## Pixel coordinate grounding data
━━━━━━━━
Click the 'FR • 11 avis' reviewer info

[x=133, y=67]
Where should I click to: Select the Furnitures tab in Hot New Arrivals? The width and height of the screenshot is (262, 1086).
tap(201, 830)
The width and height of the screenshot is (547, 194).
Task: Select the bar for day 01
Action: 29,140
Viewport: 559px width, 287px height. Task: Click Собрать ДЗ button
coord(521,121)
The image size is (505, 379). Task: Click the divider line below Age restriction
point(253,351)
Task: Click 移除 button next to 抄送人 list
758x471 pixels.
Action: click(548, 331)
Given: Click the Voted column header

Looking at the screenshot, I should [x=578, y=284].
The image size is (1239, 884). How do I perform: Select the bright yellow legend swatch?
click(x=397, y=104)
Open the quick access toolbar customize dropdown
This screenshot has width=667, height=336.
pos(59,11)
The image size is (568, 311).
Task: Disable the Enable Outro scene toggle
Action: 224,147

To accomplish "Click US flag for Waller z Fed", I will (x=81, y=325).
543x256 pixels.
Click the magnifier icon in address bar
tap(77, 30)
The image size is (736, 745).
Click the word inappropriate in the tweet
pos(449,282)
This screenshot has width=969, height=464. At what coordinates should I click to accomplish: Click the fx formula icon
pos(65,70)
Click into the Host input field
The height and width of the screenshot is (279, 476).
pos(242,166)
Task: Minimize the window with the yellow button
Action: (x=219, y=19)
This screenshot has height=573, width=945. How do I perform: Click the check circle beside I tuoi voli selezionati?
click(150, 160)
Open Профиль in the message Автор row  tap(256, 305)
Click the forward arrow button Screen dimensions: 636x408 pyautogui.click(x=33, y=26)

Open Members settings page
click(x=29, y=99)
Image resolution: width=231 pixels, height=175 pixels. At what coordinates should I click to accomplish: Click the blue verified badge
━━━━━━━━
## REQUIREMENT
Reproduce the lines of the entries above from the one with "543x256 pixels." to the one with "Click into the Host input field", both included, exactly and without any other line.

## SOLUTION FOR THIS TASK
543x256 pixels.
Click the magnifier icon in address bar
tap(77, 30)
The image size is (736, 745).
Click the word inappropriate in the tweet
pos(449,282)
This screenshot has width=969, height=464. At what coordinates should I click to accomplish: Click the fx formula icon
pos(65,70)
Click into the Host input field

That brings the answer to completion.